The repeal of the 2015 Rule was considered “Step One” in a process to evaluate a revised definition for waters of the U.S. They proceeded with a public outreach and engagement process to develop the new Navigable Waters Protection Rule that was announced last month. The final rule will become effective 60 days after it is published in the Federal Register and will replace the Step One Rule that was published in October 2019.
The Consortium of Aquatic Science Societies (CASS), a group of nine professional societies with a total of more than 20,000 member scientists, strongly criticized the new Waters of the United States definition. In a press release, CASS stated that “the redefinition is inconsistent with the best-available science.
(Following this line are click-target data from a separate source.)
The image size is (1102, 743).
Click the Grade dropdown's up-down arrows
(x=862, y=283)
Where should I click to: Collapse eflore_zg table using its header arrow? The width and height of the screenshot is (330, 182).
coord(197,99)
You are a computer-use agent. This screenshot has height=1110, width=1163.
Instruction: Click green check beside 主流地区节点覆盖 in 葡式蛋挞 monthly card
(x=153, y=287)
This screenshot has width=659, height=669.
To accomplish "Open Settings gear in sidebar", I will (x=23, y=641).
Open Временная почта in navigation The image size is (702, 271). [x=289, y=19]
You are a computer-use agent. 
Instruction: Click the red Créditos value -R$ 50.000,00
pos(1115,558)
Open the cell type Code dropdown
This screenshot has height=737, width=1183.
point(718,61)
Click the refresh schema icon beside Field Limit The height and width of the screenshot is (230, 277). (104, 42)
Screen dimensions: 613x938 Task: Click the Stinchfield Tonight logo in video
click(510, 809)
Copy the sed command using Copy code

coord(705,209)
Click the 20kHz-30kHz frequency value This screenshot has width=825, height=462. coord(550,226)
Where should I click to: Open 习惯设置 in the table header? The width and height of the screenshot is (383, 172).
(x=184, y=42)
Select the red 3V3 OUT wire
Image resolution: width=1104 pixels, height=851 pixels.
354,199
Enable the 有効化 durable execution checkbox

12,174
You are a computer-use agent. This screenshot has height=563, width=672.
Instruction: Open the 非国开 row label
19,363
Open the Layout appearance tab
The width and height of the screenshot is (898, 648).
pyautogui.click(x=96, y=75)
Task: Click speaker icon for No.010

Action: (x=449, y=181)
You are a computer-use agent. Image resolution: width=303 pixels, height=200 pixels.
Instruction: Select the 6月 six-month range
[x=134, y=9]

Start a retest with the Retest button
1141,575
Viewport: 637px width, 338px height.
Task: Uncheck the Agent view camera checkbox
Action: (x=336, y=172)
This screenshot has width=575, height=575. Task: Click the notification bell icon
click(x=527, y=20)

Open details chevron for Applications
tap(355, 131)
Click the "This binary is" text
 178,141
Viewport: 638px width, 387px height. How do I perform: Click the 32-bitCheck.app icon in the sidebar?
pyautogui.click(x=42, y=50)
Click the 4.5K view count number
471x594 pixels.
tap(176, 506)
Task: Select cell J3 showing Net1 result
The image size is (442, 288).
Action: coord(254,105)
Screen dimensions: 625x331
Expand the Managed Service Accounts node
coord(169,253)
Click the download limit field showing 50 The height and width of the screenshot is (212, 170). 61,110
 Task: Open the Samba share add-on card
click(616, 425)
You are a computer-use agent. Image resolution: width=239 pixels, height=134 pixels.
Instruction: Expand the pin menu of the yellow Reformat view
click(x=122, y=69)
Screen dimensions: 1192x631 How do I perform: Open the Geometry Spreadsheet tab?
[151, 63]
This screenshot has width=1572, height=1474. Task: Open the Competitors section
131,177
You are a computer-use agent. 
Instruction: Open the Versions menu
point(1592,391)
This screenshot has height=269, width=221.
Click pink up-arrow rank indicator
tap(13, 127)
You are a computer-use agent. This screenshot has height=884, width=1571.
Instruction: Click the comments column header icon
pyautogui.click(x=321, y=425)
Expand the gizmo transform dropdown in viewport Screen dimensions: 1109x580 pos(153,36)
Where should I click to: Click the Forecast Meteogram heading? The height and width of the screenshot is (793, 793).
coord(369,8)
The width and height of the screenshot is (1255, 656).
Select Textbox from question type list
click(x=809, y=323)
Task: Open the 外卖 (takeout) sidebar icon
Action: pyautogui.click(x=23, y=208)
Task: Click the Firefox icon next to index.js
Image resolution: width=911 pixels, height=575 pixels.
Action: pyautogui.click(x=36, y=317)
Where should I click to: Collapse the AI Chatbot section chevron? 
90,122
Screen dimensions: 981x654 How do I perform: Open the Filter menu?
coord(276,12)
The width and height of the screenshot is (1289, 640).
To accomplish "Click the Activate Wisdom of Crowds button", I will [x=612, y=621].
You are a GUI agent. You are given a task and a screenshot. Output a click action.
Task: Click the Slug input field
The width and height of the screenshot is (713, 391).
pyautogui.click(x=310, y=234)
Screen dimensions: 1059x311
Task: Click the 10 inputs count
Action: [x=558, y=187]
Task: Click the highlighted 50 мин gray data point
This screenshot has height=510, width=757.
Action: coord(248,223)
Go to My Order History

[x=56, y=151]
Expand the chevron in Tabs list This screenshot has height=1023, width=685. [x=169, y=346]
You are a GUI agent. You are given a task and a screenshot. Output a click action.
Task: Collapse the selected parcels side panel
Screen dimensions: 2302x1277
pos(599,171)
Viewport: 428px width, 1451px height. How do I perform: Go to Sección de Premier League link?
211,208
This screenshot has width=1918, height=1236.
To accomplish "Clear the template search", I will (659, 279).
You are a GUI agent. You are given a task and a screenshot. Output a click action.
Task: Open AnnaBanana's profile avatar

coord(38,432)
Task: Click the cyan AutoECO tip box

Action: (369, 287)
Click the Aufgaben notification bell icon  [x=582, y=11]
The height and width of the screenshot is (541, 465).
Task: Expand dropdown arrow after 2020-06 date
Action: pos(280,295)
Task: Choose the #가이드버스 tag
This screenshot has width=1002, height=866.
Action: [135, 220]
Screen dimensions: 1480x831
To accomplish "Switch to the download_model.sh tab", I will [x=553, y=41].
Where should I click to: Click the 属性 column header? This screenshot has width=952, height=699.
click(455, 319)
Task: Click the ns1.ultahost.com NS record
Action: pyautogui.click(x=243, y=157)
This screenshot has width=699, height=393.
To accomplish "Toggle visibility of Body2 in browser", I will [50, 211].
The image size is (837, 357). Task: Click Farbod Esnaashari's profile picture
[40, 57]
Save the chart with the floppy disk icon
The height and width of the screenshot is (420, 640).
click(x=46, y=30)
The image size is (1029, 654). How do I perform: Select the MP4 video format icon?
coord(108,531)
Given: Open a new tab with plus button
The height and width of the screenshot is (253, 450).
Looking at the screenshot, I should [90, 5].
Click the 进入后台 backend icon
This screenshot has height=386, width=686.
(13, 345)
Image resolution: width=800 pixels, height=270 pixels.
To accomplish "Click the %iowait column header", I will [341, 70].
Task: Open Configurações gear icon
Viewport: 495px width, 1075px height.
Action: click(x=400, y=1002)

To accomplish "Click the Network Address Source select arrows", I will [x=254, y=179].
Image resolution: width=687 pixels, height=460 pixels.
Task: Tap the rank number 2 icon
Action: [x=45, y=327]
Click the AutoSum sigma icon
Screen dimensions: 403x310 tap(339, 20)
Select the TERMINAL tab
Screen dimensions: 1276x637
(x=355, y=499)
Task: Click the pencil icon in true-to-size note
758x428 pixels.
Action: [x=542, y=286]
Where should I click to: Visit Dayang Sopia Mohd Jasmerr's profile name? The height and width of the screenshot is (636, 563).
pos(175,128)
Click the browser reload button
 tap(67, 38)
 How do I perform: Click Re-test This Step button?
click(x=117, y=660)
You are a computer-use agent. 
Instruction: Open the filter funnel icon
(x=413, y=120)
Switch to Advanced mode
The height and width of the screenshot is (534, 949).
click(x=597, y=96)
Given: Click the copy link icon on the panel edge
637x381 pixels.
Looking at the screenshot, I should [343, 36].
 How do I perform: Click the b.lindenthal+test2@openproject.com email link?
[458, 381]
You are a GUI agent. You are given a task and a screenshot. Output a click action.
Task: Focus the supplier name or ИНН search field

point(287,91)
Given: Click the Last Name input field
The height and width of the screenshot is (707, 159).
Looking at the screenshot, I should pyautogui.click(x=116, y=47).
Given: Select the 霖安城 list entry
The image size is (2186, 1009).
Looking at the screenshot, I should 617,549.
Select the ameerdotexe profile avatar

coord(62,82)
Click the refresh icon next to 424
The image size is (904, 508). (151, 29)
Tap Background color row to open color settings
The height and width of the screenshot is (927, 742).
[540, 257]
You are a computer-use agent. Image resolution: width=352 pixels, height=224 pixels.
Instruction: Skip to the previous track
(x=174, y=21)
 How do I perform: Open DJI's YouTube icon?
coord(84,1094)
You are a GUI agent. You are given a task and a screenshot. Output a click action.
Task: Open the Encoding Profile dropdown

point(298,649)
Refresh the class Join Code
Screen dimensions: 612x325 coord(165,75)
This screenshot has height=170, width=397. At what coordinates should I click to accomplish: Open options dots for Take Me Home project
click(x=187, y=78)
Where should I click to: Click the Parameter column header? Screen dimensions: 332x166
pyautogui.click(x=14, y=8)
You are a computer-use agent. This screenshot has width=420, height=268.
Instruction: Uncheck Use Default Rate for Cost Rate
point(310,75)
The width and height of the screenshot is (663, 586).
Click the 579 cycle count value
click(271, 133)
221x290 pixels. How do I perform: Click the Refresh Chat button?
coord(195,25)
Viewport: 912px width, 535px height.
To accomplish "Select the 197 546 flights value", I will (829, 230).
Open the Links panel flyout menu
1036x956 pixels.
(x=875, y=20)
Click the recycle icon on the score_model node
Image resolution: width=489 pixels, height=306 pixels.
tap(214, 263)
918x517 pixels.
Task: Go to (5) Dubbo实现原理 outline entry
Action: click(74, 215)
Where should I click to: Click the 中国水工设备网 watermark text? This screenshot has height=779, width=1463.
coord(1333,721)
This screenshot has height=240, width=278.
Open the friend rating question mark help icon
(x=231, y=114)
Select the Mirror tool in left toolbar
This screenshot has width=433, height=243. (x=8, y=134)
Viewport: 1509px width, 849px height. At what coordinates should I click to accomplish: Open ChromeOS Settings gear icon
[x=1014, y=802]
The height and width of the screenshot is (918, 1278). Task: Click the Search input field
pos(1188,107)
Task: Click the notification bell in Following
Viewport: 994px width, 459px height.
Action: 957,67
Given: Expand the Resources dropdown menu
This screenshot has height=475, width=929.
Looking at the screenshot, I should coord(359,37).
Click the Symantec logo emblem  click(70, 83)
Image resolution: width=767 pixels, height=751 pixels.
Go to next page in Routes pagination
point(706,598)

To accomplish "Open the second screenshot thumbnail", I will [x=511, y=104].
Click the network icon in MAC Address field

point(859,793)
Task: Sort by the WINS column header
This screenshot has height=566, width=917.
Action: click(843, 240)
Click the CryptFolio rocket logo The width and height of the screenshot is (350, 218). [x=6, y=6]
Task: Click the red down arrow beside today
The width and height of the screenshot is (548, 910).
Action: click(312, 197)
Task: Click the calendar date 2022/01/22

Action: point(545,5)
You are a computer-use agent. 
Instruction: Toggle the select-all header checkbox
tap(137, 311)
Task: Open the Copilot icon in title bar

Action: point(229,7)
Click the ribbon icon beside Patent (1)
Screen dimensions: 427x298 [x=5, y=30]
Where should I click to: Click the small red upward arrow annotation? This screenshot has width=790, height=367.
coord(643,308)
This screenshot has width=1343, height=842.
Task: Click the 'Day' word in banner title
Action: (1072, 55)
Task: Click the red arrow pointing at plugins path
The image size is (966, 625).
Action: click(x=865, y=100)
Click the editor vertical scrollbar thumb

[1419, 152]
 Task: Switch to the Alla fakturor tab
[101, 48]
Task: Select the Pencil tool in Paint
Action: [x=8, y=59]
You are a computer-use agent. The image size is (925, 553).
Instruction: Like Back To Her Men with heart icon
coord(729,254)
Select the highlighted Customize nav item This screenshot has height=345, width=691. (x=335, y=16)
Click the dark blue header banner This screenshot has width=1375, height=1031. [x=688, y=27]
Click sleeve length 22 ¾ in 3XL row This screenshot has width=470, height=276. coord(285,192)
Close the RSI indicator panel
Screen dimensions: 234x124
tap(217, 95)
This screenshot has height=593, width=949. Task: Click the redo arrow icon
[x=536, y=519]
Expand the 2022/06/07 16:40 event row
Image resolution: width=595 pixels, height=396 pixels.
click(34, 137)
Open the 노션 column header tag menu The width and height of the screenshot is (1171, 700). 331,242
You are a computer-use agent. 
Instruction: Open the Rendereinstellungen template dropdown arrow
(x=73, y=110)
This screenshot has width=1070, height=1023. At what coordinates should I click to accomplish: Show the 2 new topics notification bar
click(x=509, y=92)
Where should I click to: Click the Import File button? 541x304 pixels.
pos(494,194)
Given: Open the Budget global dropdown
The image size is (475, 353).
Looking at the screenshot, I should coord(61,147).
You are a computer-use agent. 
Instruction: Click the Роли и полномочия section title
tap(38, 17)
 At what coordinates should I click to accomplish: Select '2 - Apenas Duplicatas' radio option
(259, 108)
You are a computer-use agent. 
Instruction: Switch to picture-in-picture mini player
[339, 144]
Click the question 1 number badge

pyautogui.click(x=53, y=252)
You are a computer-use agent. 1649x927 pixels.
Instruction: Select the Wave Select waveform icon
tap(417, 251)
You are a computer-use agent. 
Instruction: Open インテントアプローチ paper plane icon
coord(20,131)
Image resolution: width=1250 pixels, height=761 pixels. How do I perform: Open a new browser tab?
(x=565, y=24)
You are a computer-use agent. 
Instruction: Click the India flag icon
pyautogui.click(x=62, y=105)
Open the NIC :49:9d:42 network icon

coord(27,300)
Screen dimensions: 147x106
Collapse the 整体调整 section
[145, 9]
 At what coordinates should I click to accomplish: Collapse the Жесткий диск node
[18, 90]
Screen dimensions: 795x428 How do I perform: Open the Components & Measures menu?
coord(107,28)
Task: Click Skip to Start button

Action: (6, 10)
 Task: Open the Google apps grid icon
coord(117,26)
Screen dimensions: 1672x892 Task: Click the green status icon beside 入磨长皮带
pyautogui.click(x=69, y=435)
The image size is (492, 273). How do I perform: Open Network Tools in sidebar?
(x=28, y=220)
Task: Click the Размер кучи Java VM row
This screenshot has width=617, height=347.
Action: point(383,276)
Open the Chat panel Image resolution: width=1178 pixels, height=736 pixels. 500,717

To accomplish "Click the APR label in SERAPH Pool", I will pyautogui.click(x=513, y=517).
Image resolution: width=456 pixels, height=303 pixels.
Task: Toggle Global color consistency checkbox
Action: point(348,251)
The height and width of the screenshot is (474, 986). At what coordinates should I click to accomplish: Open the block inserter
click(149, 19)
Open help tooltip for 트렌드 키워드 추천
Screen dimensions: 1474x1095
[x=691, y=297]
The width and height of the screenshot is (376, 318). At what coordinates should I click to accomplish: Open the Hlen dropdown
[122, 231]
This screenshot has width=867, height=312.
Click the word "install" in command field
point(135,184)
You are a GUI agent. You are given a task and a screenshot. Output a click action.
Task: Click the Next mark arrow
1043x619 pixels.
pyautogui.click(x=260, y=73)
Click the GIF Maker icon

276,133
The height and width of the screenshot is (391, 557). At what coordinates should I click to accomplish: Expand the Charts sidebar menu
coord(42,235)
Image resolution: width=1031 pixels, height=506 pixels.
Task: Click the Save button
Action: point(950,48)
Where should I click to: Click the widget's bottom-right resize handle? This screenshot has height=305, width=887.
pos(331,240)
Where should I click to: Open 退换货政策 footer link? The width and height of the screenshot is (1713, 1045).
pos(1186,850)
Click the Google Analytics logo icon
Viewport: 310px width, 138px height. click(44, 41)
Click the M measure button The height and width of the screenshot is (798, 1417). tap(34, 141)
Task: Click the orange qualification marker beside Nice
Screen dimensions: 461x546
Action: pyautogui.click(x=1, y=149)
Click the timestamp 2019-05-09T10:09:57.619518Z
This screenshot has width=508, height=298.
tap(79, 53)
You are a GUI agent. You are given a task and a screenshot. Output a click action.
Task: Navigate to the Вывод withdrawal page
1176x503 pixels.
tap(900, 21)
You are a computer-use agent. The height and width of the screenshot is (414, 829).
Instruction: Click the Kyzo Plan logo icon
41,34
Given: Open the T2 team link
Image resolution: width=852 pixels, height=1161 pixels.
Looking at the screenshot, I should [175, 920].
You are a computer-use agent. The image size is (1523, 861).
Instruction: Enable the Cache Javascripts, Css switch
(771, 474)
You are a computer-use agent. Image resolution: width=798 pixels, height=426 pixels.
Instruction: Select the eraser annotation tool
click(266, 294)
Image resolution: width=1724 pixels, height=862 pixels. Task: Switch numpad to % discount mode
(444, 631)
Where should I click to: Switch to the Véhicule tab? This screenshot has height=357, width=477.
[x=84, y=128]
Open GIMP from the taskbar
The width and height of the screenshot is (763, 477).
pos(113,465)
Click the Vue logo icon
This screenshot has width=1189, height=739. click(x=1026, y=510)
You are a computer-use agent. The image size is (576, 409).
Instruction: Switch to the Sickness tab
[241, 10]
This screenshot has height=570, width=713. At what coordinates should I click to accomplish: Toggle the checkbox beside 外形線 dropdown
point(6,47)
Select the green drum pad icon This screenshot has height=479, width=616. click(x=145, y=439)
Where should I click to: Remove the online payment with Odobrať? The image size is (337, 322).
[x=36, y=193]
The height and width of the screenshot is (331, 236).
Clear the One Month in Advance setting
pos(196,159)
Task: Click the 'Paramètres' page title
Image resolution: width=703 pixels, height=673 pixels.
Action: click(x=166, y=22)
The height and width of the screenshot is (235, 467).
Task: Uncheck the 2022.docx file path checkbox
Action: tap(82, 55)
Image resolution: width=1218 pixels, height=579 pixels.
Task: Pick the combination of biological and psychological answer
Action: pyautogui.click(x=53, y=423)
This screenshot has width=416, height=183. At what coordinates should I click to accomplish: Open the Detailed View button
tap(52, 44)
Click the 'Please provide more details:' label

It removes protection for millions of stream miles and acres of wetlands that keep waters and watersheds healthy. Impairment of headwaters and wetlands affects water quality and flow for entire watersheds. The rule threatens critical headwater and wetland ecosystem services, like water quality protection, aquifer recharge, organic material transport, safeguarding habitats for endangered species, and support for recreational and commercial fishing economies. Climate change and land use intensification have already shifted waters that were permanent to intermittent and intermittent to ephemeral. Under the revised WOTUS, more waters will lose protection, thus severely undermining our nation’s water quality and fisheries.”
Environmental groups and some states are expected to challenge the WOTUS replacement rule. In addition, some conservative groups could also litigate claiming the revision is still an overstep of the federal government’s Clean Water Act authority.